▸ EXERCISE REQUIREMENTS
Report how many lines of the data below contain the string "chart", with case taken into account. Give only the number.

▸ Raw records

>>>

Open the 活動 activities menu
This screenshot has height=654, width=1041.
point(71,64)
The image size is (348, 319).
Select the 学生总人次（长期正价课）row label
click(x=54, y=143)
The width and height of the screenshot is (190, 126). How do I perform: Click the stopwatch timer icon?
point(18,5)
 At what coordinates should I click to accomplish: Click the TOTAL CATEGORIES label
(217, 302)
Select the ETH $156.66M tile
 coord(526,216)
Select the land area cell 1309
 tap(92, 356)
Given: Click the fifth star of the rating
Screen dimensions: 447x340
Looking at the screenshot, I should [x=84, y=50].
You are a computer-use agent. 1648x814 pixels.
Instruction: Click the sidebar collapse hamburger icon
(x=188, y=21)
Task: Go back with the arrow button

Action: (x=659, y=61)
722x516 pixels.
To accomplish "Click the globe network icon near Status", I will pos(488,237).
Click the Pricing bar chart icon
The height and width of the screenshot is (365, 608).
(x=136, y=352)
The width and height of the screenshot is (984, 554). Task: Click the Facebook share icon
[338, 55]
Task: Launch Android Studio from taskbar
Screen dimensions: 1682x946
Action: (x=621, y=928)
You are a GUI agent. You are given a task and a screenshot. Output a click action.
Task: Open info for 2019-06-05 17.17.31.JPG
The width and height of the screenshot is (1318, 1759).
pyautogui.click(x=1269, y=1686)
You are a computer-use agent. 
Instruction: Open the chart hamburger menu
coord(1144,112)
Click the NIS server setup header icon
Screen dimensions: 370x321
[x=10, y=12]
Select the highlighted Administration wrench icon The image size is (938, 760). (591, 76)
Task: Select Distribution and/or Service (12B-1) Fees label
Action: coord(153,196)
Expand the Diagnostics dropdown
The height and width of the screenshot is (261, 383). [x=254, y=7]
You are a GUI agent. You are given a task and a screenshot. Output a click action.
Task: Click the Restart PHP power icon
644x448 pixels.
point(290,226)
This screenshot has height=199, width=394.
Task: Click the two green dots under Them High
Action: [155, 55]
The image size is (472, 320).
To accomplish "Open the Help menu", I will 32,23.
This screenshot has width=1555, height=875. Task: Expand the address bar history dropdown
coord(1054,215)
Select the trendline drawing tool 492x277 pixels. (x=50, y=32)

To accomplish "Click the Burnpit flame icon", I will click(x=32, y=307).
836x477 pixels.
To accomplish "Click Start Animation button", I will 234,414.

<<<

▸ RESULT OF THE TASK
2